Data excerpts>
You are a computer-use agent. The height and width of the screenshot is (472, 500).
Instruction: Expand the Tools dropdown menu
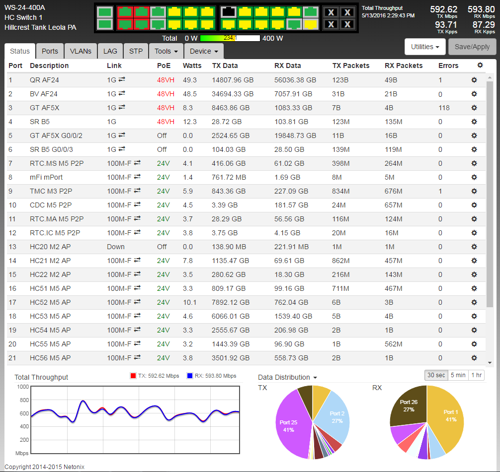pos(166,51)
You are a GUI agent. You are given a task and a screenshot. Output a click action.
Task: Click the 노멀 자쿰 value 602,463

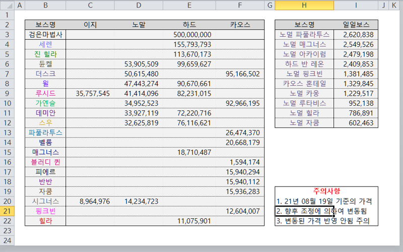(356, 122)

What the task asks> Filtering the entries above by the word "screenshot", copy each line that matches.

Result of this task>
You are a computer-use agent. The height and width of the screenshot is (472, 500).
You are a GUI agent. You are given a task and a screenshot. Output a click action.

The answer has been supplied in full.